- To do -
Reproduce every line of the data below verbatim, without changing anything.
##### Information shown
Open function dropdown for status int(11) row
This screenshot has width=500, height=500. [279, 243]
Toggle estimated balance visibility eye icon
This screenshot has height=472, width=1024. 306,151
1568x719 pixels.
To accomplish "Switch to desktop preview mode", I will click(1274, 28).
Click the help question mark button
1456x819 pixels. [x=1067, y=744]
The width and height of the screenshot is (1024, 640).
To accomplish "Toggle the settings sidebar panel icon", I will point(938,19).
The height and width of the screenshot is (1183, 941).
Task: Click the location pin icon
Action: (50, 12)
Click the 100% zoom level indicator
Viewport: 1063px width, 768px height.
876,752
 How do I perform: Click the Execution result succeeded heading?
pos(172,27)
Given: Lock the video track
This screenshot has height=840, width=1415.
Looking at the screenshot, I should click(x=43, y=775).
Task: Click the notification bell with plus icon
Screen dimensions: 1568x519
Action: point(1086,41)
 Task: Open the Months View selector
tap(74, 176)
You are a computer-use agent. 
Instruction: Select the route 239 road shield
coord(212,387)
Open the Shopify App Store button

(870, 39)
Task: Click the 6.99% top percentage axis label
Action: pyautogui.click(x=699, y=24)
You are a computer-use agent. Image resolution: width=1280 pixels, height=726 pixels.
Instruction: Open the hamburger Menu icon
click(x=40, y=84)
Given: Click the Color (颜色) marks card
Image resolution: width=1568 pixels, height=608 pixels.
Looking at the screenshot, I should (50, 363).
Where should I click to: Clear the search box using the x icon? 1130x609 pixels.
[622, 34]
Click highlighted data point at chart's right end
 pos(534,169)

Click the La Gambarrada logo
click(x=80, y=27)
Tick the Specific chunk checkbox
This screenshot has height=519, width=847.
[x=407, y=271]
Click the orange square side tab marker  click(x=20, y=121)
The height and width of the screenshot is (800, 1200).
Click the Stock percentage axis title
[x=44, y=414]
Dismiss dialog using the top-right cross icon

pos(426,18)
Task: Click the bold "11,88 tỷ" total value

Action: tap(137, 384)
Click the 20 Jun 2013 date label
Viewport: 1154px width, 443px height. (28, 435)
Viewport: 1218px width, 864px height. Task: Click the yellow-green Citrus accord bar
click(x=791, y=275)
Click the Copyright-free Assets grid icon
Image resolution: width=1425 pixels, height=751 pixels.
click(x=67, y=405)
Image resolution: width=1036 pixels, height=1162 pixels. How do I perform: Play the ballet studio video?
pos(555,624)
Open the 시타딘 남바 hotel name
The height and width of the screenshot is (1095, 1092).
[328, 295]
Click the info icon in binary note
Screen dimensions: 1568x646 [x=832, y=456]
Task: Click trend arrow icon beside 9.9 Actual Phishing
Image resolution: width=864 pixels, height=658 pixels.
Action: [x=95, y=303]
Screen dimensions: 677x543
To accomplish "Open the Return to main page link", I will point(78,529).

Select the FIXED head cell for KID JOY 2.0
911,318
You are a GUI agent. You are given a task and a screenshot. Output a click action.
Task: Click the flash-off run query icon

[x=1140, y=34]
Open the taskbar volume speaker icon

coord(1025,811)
##########
- Solution to this problem -
Open function dropdown for status int(11) row
This screenshot has width=500, height=500. [279, 243]
Toggle estimated balance visibility eye icon
This screenshot has height=472, width=1024. 306,151
1568x719 pixels.
To accomplish "Switch to desktop preview mode", I will click(1274, 28).
Click the help question mark button
1456x819 pixels. [x=1067, y=744]
The width and height of the screenshot is (1024, 640).
To accomplish "Toggle the settings sidebar panel icon", I will point(938,19).
The height and width of the screenshot is (1183, 941).
Task: Click the location pin icon
Action: (50, 12)
Click the 100% zoom level indicator
Viewport: 1063px width, 768px height.
876,752
 How do I perform: Click the Execution result succeeded heading?
pos(172,27)
Given: Lock the video track
This screenshot has height=840, width=1415.
Looking at the screenshot, I should click(x=43, y=775).
Task: Click the notification bell with plus icon
Screen dimensions: 1568x519
Action: point(1086,41)
 Task: Open the Months View selector
tap(74, 176)
You are a computer-use agent. 
Instruction: Select the route 239 road shield
coord(212,387)
Open the Shopify App Store button

(870, 39)
Task: Click the 6.99% top percentage axis label
Action: pyautogui.click(x=699, y=24)
You are a computer-use agent. Image resolution: width=1280 pixels, height=726 pixels.
Instruction: Open the hamburger Menu icon
click(x=40, y=84)
Given: Click the Color (颜色) marks card
Image resolution: width=1568 pixels, height=608 pixels.
Looking at the screenshot, I should (50, 363).
Where should I click to: Clear the search box using the x icon? 1130x609 pixels.
[622, 34]
Click highlighted data point at chart's right end
 pos(534,169)

Click the La Gambarrada logo
click(x=80, y=27)
Tick the Specific chunk checkbox
This screenshot has height=519, width=847.
[x=407, y=271]
Click the orange square side tab marker  click(x=20, y=121)
The height and width of the screenshot is (800, 1200).
Click the Stock percentage axis title
[x=44, y=414]
Dismiss dialog using the top-right cross icon

pos(426,18)
Task: Click the bold "11,88 tỷ" total value

Action: tap(137, 384)
Click the 20 Jun 2013 date label
Viewport: 1154px width, 443px height. (28, 435)
Viewport: 1218px width, 864px height. Task: Click the yellow-green Citrus accord bar
click(x=791, y=275)
Click the Copyright-free Assets grid icon
Image resolution: width=1425 pixels, height=751 pixels.
click(x=67, y=405)
Image resolution: width=1036 pixels, height=1162 pixels. How do I perform: Play the ballet studio video?
pos(555,624)
Open the 시타딘 남바 hotel name
The height and width of the screenshot is (1095, 1092).
[328, 295]
Click the info icon in binary note
Screen dimensions: 1568x646 [x=832, y=456]
Task: Click trend arrow icon beside 9.9 Actual Phishing
Image resolution: width=864 pixels, height=658 pixels.
Action: [x=95, y=303]
Screen dimensions: 677x543
To accomplish "Open the Return to main page link", I will point(78,529).

Select the FIXED head cell for KID JOY 2.0
911,318
You are a GUI agent. You are given a task and a screenshot. Output a click action.
Task: Click the flash-off run query icon

[x=1140, y=34]
Open the taskbar volume speaker icon

coord(1025,811)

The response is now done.